Mr William Edward Hardy likewise worked underground at New Hucknall Colliery. Whereas parents later moved into Sherwood Street, his 1909 Q2 marriage with Miss Mary Jane Bowmer from B Winnings, finds their own Blackwell Road address. Heading that 1911 household is William Edward 20, with wife Mrs Mary Jane Hardy 20, parenting 1 year old son Thomas Edward. Their later held 36 King Street, Huthwaite address also homed daughter Mary, afterwards revealed by press and war pension records.
Private 16865 William Edward Hardy joined many miner colleagues recruited pit top enlisting at Sutton September 1914. Joining the Nottinghamshire and Derbyshire Regiment began military training with the 12th Sherwood Foresters. Deployment to France October 1915 won three months Christmas home leave from a bullet wound in the foot. Return to the Western Front line then recognises 10th Battalion transferal when killed in action among those Flanders battlefields 6th August 1916, aged 26.

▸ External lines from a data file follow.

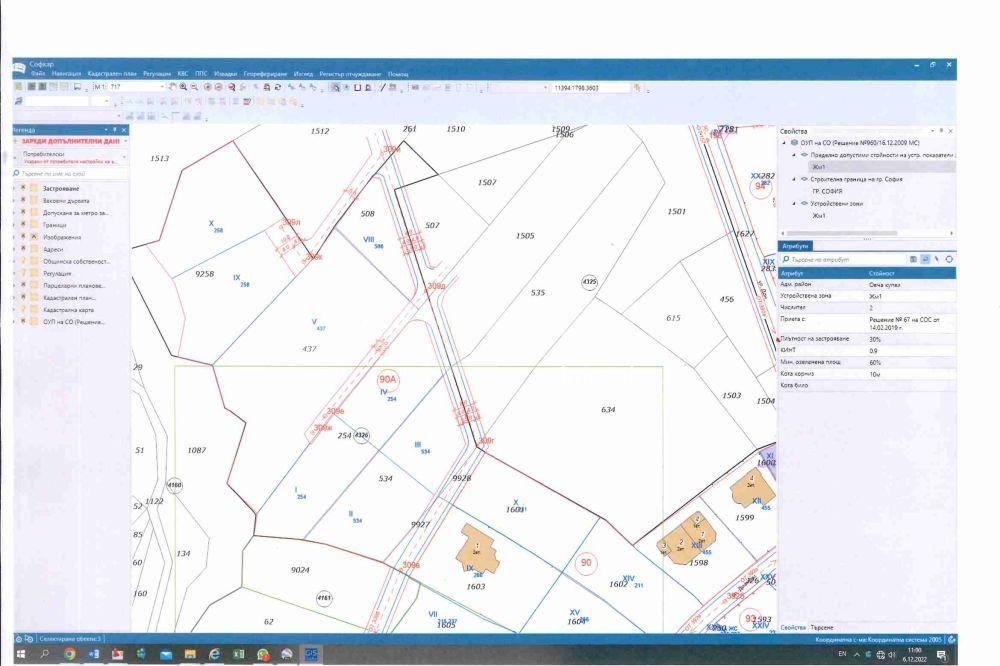1000x666 pixels.
Task: Open the Кадастрален план menu
Action: point(112,74)
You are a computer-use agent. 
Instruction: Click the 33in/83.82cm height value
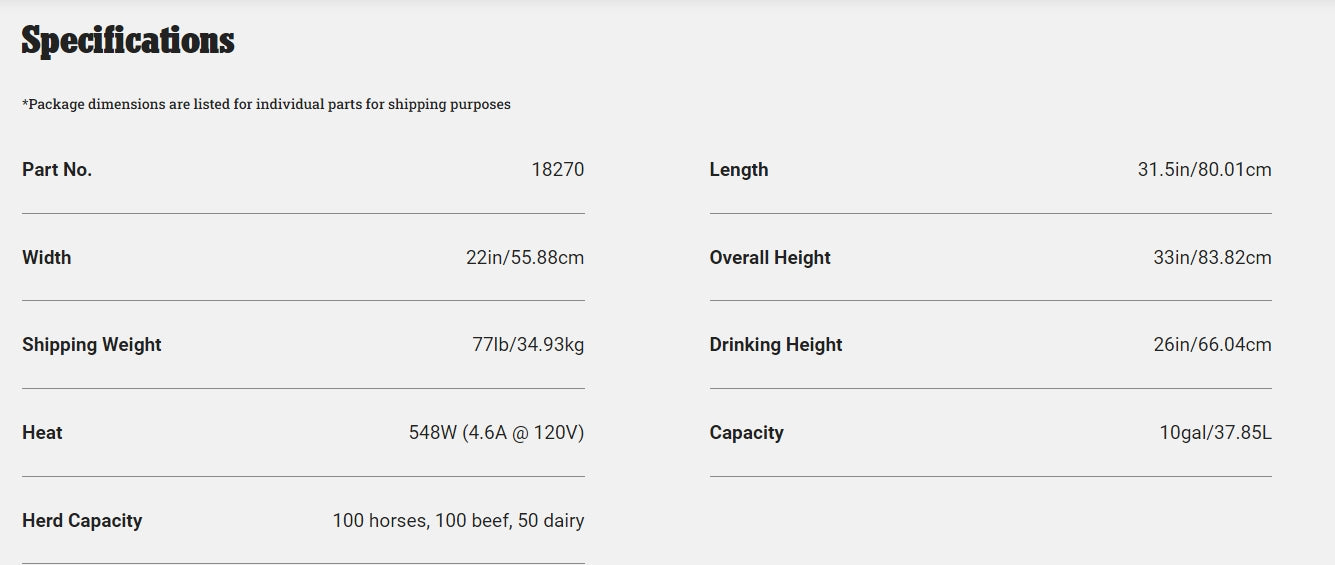click(x=1212, y=258)

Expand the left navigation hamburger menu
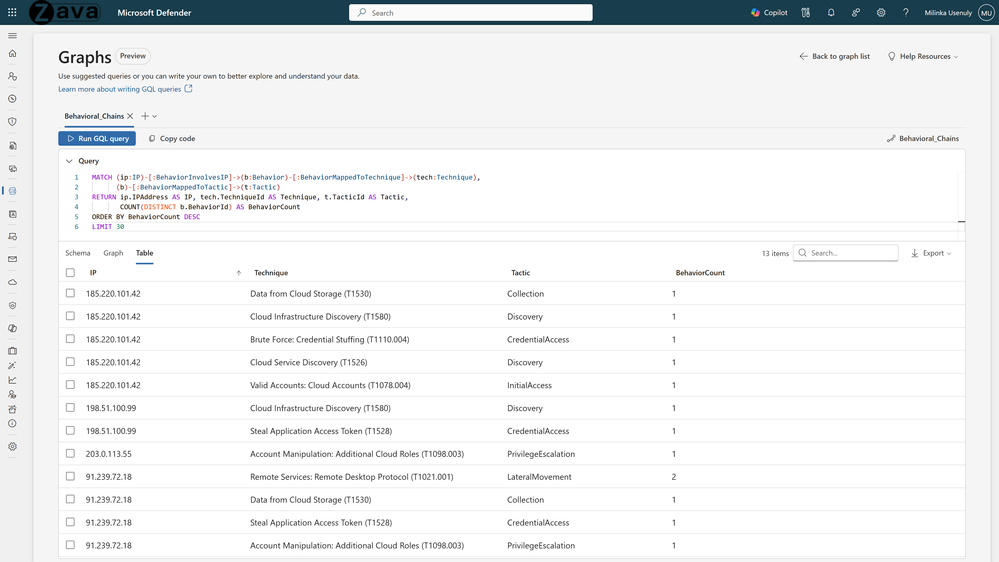(12, 36)
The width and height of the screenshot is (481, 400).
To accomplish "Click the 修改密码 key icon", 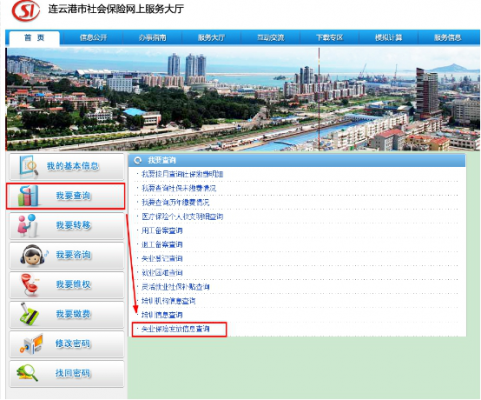I will pos(32,344).
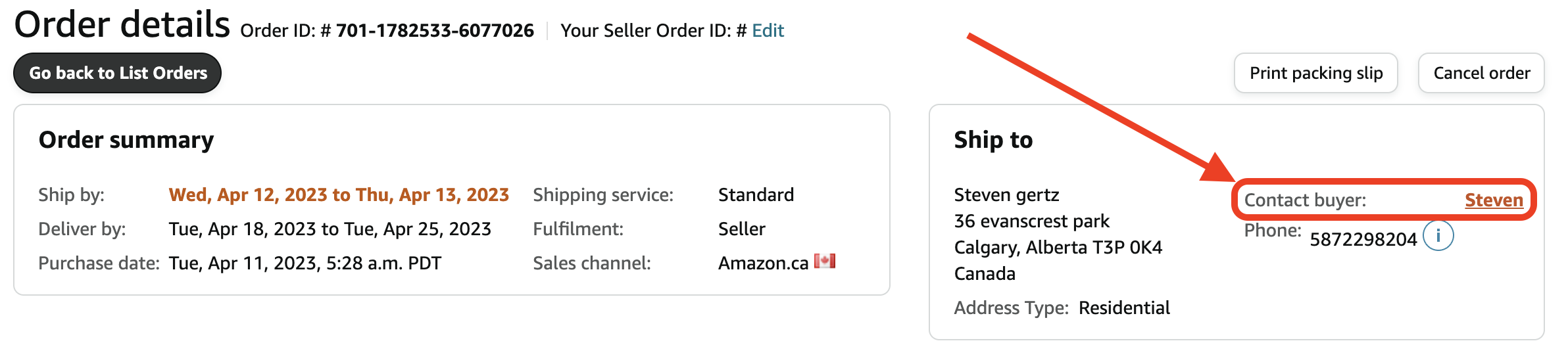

Private Wm. Edward Hardy, 16865, 6th. Platoon, 10th. Battalion Sherwood foresters, met his death in France on August 6th. He was 26 years of age and married, his home address being 36, King Street, Huthwaite, and he was the third son of Mr. and Mrs. Wm Hardy, Sherwood Street. Private Hardy worked at New Hucknall Colliery previous to his enlistment in September, 1914. He went to France in October of last year, and at Christmas was at home with a bullet wound in the foot, which kept him from active service about three months in all. He was again wounded in action subsequently, and eventually, as stated, news arrived that he had been killed in action. The first intimation was the following letter, dated August 13th. and went to his wife:-
Dear Friend,-just a line to let you know that your husband got killed in action, and that he did his duty like a man would do. I am very sorry it happened, and I send my deepest sympathy to you. I know it will be a very hard blow for you, but I could not save him or I would have done. There is another thing that I will tell you; he is buried all right, and I will look after his grave while I am anywhere near it. I shall never forget the last words he spoke. They were "Just let my wife know and also my little lad" and I said I would. It has upset me to lose him, and I think I will close this letter, as I cannot tell you any more, because I am down-hearted myself. Remember me to our Lizzie when you get over it. I told my wife to come up to see if you were all right.-Yours truly, H. Walters Walters is a Sutton man whose home is in Bishop Street. The official notification arrived last Saturday morning.